● Excerpt:
Blackstar was released on January 8, 2016, coinciding with Bowie’s 69th birthday. David Bowie succumbed to liver cancer two days later.
Best Dramatic Presentation – Long Form
Stranger Things (Eight Episodes, 395 minutes, Netflix) created and directed by Matt and Ross Duffer. Produced by Shawn Levy, Dan Cohen and the Duffer Brothers. Written by The Duffer Brothers, Jessica Mecklenburg, Justin Doble, Alison Tatlock, Jessie Nickson-Lopez and Paul Dichter.
When I first heard about the premise of Stranger Things, my eyes rolled so hard they nearly catapulted from my skull. And I have never been more wrong and delighted in my life.
The setting: Hawkins, Indiana, November 1983. When young Will Myers (Noah Schnapp) goes missing , a nightmarish chain of events is set into motion that include a government conspiracy conducted by a local science facility, an unhinged mother’s (Wynona Ryder) desperate search for her child, an alcoholic sheriff (David Harbor) involved in an investigation that’s way over his head, mysterious deaths and other disappearances of citizens and three pre-teen boys (Finn Wolfhard , Gaten Matarazzo, Caleb McLaughlin,) who happen upon an unearthly young girl with paranormal abilities (Millie Bobby Brown).
And there’s a monster. A BIG ONE! From ANOTHER DIMENSION!
If you haven’t seen this phenomenal blend of horror, sf, fantasy, conspiracy thrillers and cultural tropes of the 1980’s, it would be criminal of me to say anything else do actually describe it. To those of us who actually grew up in that era (and I am one of them, to be sure), Stranger Things nostalgically calls out our cultural past and its tropes in practically every scene; Stephen King novels, the films of John Hughes, John Carpenter, Stephen Spielberg and George Lucas among many, many others.
The cast is uniformly spectacular and earned them all the Screen Actors Guild Award for Outstanding Performance by an Ensemble in a Drama Series for 2016 against such world-class competitors like as The Crown, Downton Abby, Game of Thrones and Westworld.
So don’t count Stranger Things out if (or when, more likely than not) it goes up against heavyweights challengers like Star Wars: Rogue One, Doctor Strange, Star Trek Beyond and Deadpool on the final ballot.
Underground Airlines by Ben H. Winters, Mulholland Books, published 5 July 2016, 336 pages.

(Saved data entries)
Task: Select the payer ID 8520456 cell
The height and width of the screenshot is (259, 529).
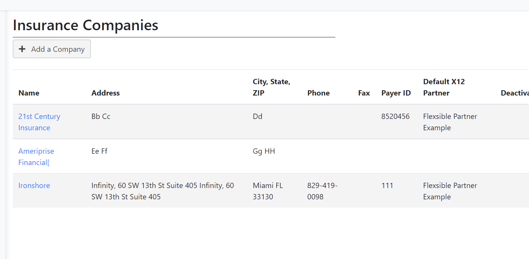Action: click(396, 116)
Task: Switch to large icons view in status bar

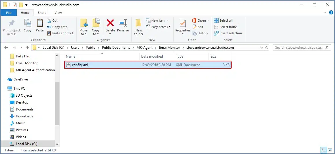Action: (330, 150)
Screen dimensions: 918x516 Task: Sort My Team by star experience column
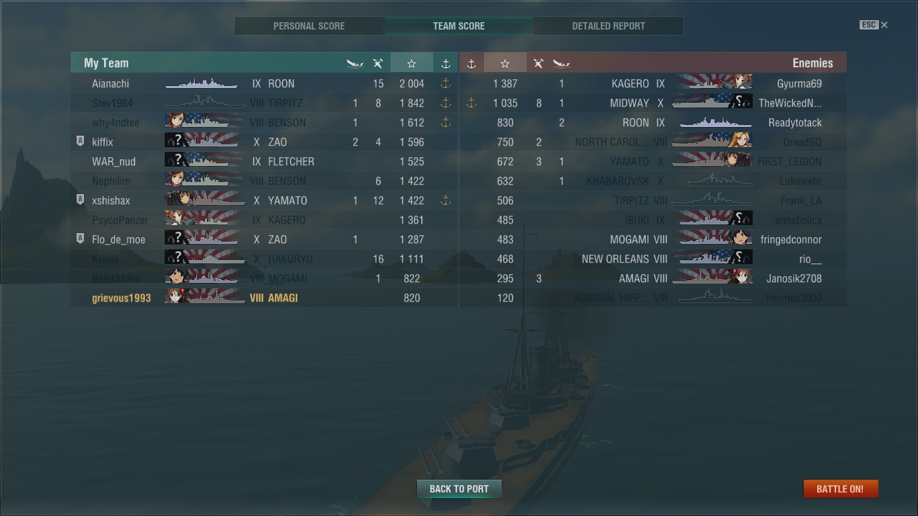(x=411, y=63)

● Problems and tasks:
1. Answer these questions using the awards commentary.
(a) On what date was Blackstar released?
(b) In what town and state is Stranger Things set?
(c) How many pages does Underground Airlines have?
2. In the awards commentary, why does the writer warn readers not to count Stranger Things out against heavyweight challengers on the final ballot? Answer in one to three sentences.
3. Continue the awards commentary from its final line.

● Answers in order:
1.
(a) January 8, 2016
(b) Hawkins, Indiana
(c) 336 pages

2. The show's cast won the Screen Actors Guild Award for Outstanding Performance by an Ensemble in a Drama Series for 2016. They beat world-class competitors such as The Crown, Game of Thrones and Westworld.

3.
Victor, the narrator of this novel, is a clandestine US Marshal in contemporary America. His job is hunting fugitives. Victor does it and he does it well. But there are a couple of wrinkles to this situation:
Abraham Lincoln is assassinated before his inauguration and the Civil War never happens.
Slavery is kept viable through a series of political compromises by the ruling parties. By the 20th century though, only four southern states still have legalized slavery and the rest of the country is “civilly” segregated for everyone’s protection.
Victor is hunting African-American fugitive slaves under the Fugitive Persons Act.
Victor himself is black, is STILL a “Person Bound to Labor” and has the freedom to roam the country at will, but only at the brutal expense of the people he captures.
When Victor is sent to track down an outlaw abolitionist codenamed Jackdaw, he is forced to come to terms with his work, his life and the country he serves.
Even more daring than the plot of Underground Airlines is the fact that the author, Ben H. Winters, is white. A white author, even a well-meaning one, writing about such an explosive cultural topic today, with a black narrator, might seem to be professional suicide in the literary world. Winters, a skilled professional whose previous works have won the Edgar Award (The Last Policeman) and the Philip K. Dick Award (Countdown City) for Best Novel, has won over critics and readers with this brilliant alternate history thriller.
I will be very disappointed if Underground Airlines does not make the final Hugo Award ballot this year.